* _WORK TO DO_
Transcribe verbatim the passage of the forum discussion about composers' daily work habits, starting with "## NekujaK (Jan" and going on through "or cattle prod!".

* _TEXT PROVIDED_
BEGIN
3. Drink lots of water (this helps to combat fatigue due to dehydration)
4. Figure out the time of day to allocate to each task (ex. emails, mixing, cue submissions, stemming, writing etc)
Hope these tidbits help!


----------



## NekujaK (Jan 10, 2022)

I find that a stringent deadline combined with chronic procrastination results in the most energizing motivational cocktail possible - better than any drug or cattle prod!

If I still have 80% of the work to do and only 20% of available time remains, I can work like a demon possessed 12-16 hours hours a day for several days straight. I realize this isn't the healthiest approach for many reasons, but nonetheless, it motivates me like nothing else can.

But under "normal" circumstances, I find it difficult to apply focused energy to any one thing for an extended period of time. I can work my main project for an hour, then jump to doing something else for 30 minutes, then come back to my project for another hour, and so on... This enables me to maintain a fresh approach, especially when creativity is needed.


----------



## Tralen (Jan 10, 2022)

dylanmixer said:


> I hear of composers working day and night on projects and I just can't imagine myself doing the same at the moment.


That "at the moment" suggests to me that there are other things in your life needing your attention, and it is perfectly fine to not be able to fix a schedule until those things are sorted.


----------



## StevenMcDonald (Jan 10, 2022)

Like Goalie said above, I set my objectives for the day based on productivity, not necessarily hours. A day might look like "write 2 tracks" or "write 1 track and revise, export and upload these other 3" for example. But hours wise that usually amounts to 5-6 hours per day, which has been plenty for me and leaves time for family, exercise, and videogames. 

I CAN go a lot longer if I need to, but that isn't often. Efficiency is my strength as a composer, so even though my hours are low, my productivity is high.


----------



## molemac (Jan 10, 2022)

I find I work all day and nothing happens till 6pm when I suddenly find inspiration only for my wife to call me for dinner. If I go back into the studio after dinner its fatal as I forget to stop until three in the morning .


----------



## Jeremy Spencer (Jan 11, 2022)

I work a regular job Mon-Fri, so it ultimately comes down to how bad you want to do this. First and foremost, don't take on anything that you feel you can't handle. It took me a long time to learn how to says "no" to certain projects because there's only so much time in the day.....and also took me a long time to figure out my limits (at the expense of burning out). The hardest part is firing up the studio and beginning the process. I find that once I sit in front of the DAW and start playing, the inspiration starts to flow. Otherwise, it can be often difficult to get motivated (which is something I cannot explain).


----------



## MartinH. (Jan 12, 2022)

dylanmixer said:


> I'm currently struggling to get in to any kind of rhythm. Even if I have an enormous amount of work on my shoulders, I can really only manage maybe a few minutes of music a day before feeling burnt out. For me that equates to about 4-5 hours. I need to output more, but I find it difficult to stay focused. I hear of composers working day and night on projects and I just can't imagine myself doing the same at the moment.


Is it possible that you already are burnt out? Sometimes we look at others who work a lot more and get more done with envy, but we don't always know how they feel deep down. They might be suicidally depressed and mentally in a very dark place. Being able to push yourself hard does come with very real downsides in terms of lacking healthy self-protection mechanisms and can lead to more serious problems than missing deadlines.
END
* _DATASET_
BEGIN
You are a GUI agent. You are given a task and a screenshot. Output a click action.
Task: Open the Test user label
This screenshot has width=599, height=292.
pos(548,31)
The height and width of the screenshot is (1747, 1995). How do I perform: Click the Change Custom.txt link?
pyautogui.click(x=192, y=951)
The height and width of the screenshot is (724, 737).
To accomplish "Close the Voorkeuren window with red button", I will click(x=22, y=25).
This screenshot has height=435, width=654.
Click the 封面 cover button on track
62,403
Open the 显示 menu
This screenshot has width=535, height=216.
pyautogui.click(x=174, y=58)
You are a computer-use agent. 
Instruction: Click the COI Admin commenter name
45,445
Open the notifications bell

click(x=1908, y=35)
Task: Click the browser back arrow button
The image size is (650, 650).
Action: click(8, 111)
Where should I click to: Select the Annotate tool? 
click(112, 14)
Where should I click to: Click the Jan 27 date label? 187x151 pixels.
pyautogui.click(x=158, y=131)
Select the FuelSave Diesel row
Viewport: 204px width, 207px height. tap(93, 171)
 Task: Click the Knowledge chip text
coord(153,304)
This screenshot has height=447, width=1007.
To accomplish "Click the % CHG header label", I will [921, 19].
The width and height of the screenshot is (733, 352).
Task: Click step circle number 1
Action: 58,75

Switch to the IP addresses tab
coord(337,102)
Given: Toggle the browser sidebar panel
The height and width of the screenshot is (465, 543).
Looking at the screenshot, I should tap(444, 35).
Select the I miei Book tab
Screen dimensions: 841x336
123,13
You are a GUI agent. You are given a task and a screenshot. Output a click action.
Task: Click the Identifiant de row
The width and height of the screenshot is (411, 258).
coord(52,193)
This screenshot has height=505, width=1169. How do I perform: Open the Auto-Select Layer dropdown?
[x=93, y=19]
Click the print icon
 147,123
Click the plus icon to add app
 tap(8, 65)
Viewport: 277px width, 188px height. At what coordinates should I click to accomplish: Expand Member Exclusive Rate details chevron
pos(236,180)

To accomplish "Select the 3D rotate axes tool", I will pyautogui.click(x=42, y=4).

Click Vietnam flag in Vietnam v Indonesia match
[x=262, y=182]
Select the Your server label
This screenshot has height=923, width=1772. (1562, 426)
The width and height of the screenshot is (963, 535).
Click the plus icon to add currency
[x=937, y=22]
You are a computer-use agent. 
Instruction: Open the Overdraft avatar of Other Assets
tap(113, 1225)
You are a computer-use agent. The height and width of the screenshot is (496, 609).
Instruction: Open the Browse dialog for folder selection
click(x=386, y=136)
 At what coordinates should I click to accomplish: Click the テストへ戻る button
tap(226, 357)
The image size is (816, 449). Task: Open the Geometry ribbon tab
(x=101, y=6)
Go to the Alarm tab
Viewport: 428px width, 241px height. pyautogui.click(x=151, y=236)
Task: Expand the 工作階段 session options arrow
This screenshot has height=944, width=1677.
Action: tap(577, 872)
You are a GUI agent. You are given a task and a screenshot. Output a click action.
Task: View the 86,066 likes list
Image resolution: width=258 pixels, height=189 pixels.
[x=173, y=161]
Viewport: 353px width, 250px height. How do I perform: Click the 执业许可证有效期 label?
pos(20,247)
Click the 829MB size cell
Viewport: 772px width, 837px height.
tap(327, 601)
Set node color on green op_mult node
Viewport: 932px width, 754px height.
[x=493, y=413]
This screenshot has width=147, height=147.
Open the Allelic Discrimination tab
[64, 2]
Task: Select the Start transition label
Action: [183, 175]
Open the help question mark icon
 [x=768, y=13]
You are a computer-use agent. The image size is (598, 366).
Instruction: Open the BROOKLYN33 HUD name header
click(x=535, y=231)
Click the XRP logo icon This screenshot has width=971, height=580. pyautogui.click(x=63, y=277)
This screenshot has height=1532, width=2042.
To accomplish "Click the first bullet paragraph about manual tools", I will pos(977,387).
END
* _RESULT BELOW_
## NekujaK (Jan 10, 2022)

I find that a stringent deadline combined with chronic procrastination results in the most energizing motivational cocktail possible - better than any drug or cattle prod!